Converting GNSS Zenith Wet Delays to Precipitable Water: Investigating the Mean and Variability of the Water-Vapor-Weighted Mean Temperature (Tm) using Reanalysis Data

The high spatial and temporal variability of atmospheric water vapor makes it one of the more difficult parameters to monitor in the atmosphere. However, the use of Global Navigation Satellite System (GNSS) tropospheric-delay data can help to improve efforts in monitoring atmospheric water vapor, as the number and density of continuously operating GNSS networks around the globe increases with each passing year. The conversion of GNSS signals to precipitable water depends on the water-vapor-weighted mean column temperature T_m, which can be estimated or calculated through various means. Previous studies of T_m largely focus on the validation of empirical T_m models (i.e., GPT2w, GTm-III) against radiosonde-derived T_m or the GGOS Atmosphere model, but there has been little investigation into the large-scale spatial pattern of T_m and its variability. In this study, we calculate the global-gridded T_m using ERA-Interim reanalysis data, and compare our results with T_m from the GGOS Atmosphere model.

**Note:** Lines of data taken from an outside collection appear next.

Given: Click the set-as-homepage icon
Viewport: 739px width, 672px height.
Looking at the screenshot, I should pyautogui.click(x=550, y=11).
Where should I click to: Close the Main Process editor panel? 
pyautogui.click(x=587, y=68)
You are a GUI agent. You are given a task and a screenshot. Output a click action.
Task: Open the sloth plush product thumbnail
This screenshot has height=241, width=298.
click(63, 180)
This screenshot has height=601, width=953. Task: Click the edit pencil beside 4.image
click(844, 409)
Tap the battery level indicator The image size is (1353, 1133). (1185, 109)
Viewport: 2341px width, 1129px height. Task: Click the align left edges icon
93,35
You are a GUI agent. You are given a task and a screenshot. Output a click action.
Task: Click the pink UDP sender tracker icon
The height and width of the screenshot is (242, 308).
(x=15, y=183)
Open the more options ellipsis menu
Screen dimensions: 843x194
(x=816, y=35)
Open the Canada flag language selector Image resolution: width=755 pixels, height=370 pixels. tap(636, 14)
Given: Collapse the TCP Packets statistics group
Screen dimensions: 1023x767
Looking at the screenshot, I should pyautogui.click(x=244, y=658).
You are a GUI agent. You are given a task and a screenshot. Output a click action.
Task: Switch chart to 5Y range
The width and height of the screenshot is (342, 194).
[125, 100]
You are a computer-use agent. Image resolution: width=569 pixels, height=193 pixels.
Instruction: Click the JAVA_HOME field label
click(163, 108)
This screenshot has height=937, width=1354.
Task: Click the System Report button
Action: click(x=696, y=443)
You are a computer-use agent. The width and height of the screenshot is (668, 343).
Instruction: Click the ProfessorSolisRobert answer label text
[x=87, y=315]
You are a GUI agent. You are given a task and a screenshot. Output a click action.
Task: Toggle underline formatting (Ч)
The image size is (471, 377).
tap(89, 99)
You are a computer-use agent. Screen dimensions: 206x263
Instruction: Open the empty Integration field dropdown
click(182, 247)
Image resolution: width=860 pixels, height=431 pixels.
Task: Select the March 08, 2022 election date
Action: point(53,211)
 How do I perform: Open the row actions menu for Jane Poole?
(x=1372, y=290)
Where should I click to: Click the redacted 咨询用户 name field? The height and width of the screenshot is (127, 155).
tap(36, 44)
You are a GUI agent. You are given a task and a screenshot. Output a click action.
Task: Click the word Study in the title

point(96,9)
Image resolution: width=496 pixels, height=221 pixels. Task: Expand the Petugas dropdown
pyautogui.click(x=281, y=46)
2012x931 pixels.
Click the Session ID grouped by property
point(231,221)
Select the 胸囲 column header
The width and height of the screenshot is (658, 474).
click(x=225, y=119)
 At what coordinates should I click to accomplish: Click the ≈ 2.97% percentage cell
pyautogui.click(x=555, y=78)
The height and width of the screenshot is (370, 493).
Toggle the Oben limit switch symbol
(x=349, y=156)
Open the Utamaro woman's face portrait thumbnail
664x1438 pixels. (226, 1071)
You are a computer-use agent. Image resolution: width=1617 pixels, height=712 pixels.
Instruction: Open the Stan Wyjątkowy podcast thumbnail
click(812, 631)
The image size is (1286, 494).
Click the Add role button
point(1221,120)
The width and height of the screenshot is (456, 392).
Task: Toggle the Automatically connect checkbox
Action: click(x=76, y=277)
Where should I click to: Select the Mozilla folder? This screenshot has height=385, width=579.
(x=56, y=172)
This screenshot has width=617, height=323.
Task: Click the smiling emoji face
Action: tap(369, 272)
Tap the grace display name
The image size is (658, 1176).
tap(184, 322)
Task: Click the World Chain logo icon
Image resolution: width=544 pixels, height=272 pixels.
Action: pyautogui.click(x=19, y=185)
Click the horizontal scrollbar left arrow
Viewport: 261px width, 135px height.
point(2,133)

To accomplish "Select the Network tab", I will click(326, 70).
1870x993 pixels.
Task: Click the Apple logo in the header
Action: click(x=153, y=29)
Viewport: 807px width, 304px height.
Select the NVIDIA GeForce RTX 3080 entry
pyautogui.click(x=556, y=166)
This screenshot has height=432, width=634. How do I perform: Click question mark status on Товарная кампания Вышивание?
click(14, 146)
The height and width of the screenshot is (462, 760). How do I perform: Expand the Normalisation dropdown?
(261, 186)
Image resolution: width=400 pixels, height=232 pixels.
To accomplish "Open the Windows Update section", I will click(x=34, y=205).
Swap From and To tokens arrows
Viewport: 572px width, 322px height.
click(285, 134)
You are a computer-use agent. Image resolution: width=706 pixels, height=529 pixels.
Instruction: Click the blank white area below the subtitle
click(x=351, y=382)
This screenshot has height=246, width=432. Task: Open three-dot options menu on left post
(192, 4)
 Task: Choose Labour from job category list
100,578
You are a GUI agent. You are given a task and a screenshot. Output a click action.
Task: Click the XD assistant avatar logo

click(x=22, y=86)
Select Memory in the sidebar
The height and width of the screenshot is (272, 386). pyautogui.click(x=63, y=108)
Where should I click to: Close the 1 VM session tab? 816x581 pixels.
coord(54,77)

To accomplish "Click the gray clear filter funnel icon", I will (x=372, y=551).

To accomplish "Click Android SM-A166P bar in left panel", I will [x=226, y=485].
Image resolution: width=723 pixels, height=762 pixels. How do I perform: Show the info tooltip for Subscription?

We find that the spatial pattern, and diurnal and seasonal variability of our derived T_m are comparable to that of the GGOS T_m; however, the GGOS T_m has higher interannual variability than our T_m over mountainous regions. Comparison of our results against the GPT2w model indicates that the GPT2w model underestimates seasonal T_m variability by over 5% at high latitudes. We note that using a linear model to estimate T_m based on surface temperature T_s tends to overestimate the diurnal variability of T_m over land and underestimate it over the ocean. We find that diurnal T_m variability is affected by large-scale dynamics, such as the jet stream, which is known to modulate diurnal weather. More importantly, our results indicate that the variability of T_m is smaller than 10% within the tropics (<30º), and therefore T_m can be approximately treated as a constant value within this region. This shows that in the tropics the GNSS wet delays can be taken as direct proxies for precipitable water if the research interest lies in variability rather than absolute values. As future work, we hope to expand this to ERA5, which provides higher resolution of data in addition to improved representation of water vapor.